動画一枚210円で食べていく世界。・・・一話1000万レベルでこれということは、一話予算が650万円だったエヴァはどういう状態だったのだろう?

この答えとしては、「アニメータ等にとっては特に違いはない」という解答が最も正解に近いだろう。
「制作費を増やす」ことと「仕事単価を上げる」ことは、同じようでいて別の話だ。制作費を増やせば自動的に仕事単価が上がるわけではない、ということも考えなければならない。


テレビアニメ30分を作るための制作費は確実に増加してきている。
10年前は700万円800万円と言われていたものが、今は1000万円ほどといわれる。
上記の『エヴァンゲリオン』が650万円だったのに対し『バンブーブレード』は1000万というのも一つの証拠になる。
また、20年前のアニメと10年前のアニメ、10年前のアニメと今のアニメの動画枚数を比べてみれば一目瞭然だろう。
そして、(たぶん)その20年間アニメータの仕事単価は減少もしないかわりに、ほとんど上昇もしていない。


つまり、制作費の増加分がそのまま動画枚数の増加など質の向上にまわされ、アニメータ等の労働条件の改善には回されていないということになる。
制作費の増加傾向にある中で、その全てを質の向上にあてるのではなく、一部を制作スタッフの労働条件改善にあてる方法があるのかどうかを考えていかなければならない。

テレビアニメ製作の三層構造

上記のリンク先や他の「中間搾取が〜」といった意見を見ていると、「テレビ局などの製作側」vs「アニメータ等の制作側」という二項対立をベースに議論を成されている気がするが、むしろ三層で考えるべきだと思う。
アニメータは、制作会社の従業員として雇用されているわけではなく、フリーで一つ一つの仕事を請け負う個人事業者が多い。そのため、制作会社とアニメータ等の制作スタッフを同一視するべきではない。


「製作委員会(製作者)」←→「制作会社」←→「アニメータ等の制作スタッフ」


アニメータ等の労働条件の改善が難しいのは、製作者と制作者の間に制作会社というクッションが入る三層構造となっていることも一つの要因ではないだろうか。
アニメータが仕事単価の上昇を要求する先は制作会社となり、アニメの制作費を決定する製作委員会ではない。制作会社は、制作費を製作委員会からの受注金額内におさめなければ赤字となってしまうため、要求を呑みたくても呑めない。
また、製作委員会が制作費の増額を決定しても、制作会社は利益確保のため・自社の評判を挙げ実績を積み重ねるために仕事単価を上げるよりも作品の質を上げることを優先してしまう。
特に、元請け制作会社がさらに下請制作会社に発注したりと、制作会社の中でも多層構造ができあがるため、製作者とクリエイターの間に何重ものクッションが入ることとなり、お金を出す側と最終的に受け取る側が直接交渉できない。

アニメの供給過剰・競争過多と制作スタッフの労働条件

最近のアニメが多すぎるから儲からない、という話と、アニメータ等の労働条件が改善されないという話は全く別のこととして考えていいんじゃなかろうか。

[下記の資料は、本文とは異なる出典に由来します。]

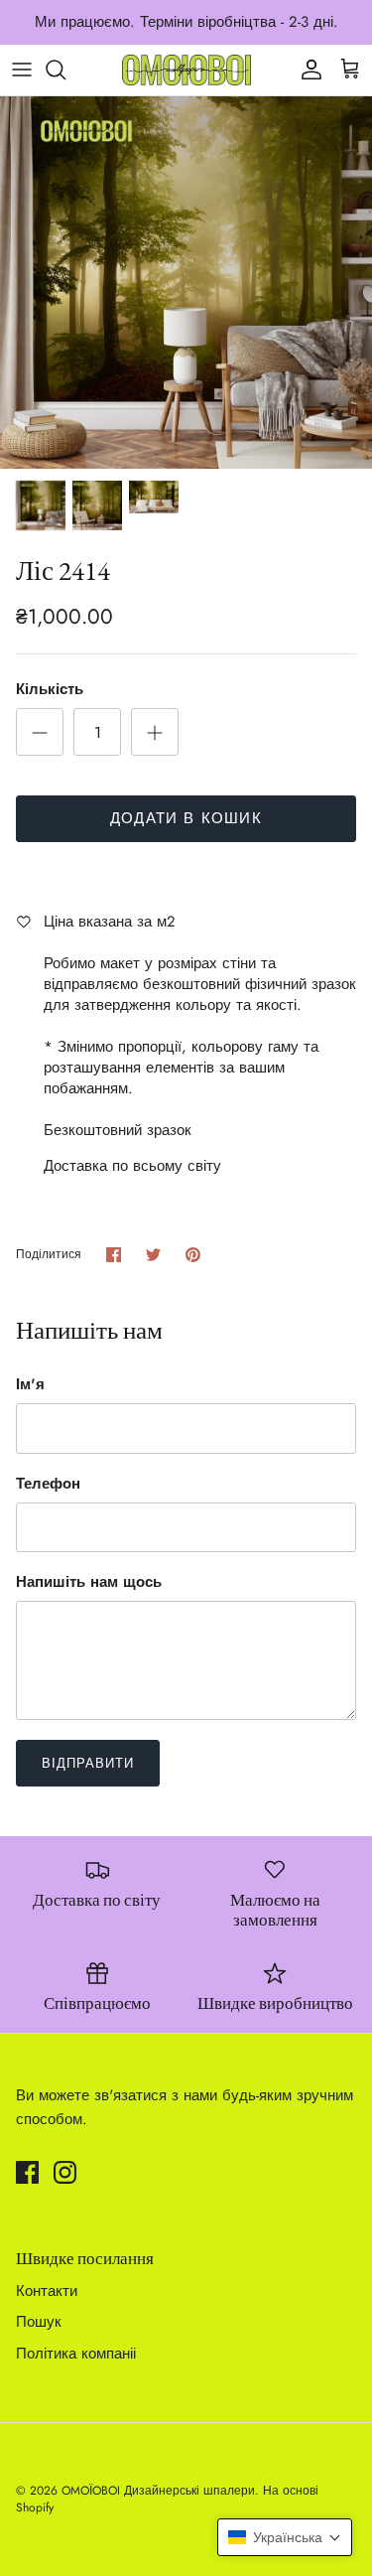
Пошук (39, 2322)
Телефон (48, 1484)
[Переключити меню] (22, 69)
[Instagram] (65, 2172)
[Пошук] (65, 69)
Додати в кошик (186, 818)
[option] (186, 282)
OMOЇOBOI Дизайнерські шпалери (158, 2491)
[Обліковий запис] (306, 69)
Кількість (49, 689)
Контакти (46, 2291)
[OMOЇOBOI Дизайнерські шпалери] (186, 70)
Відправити (88, 1763)
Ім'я (30, 1384)
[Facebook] (27, 2172)
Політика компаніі (76, 2353)
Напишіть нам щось (89, 1582)
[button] (284, 2537)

アニメの供給過剰・競争過多については、三層構造の「製作者」の部分での競争が激しくなっているだけと言える。
「制作会社」にとっては受注数が増える分(制作数を増やせれば)利益が増えるという状況になっている。そしてアニメータ等にとっては、状況の変化はほとんどない。


アニメの作品数が増えたからと言って、アニメータの労働条件(仕事単価)が悪化することはなく、むしろ、人手不足な今、アニメータの立場が強くなる潜在性があるとも言える。

アニメータの仕事単価を上げるために

テレビアニメの製作を三層構造で考えた場合のパワーバランスは、
「製作委員会」>>「制作会社」>>「アニメータ等」
となっている。


アニメータの仕事単価を挙げるためには、このパワーバランスを変え、アニメビジネスでの利益を制作会社・アニメータ等へと還元するようなシステム作りが必要となる。
そして、少しずつだが、そういった方向へ進んでいる。いくつか思いついたことを挙げてみる。

制作会社の製作参加

大きな効果をあげたのが、制作会社の製作参加だ。
「制作会社」が「製作委員会」と一体となることで、アニメビジネスの利益を「制作会社」「アニメータ等」へ還元することができる。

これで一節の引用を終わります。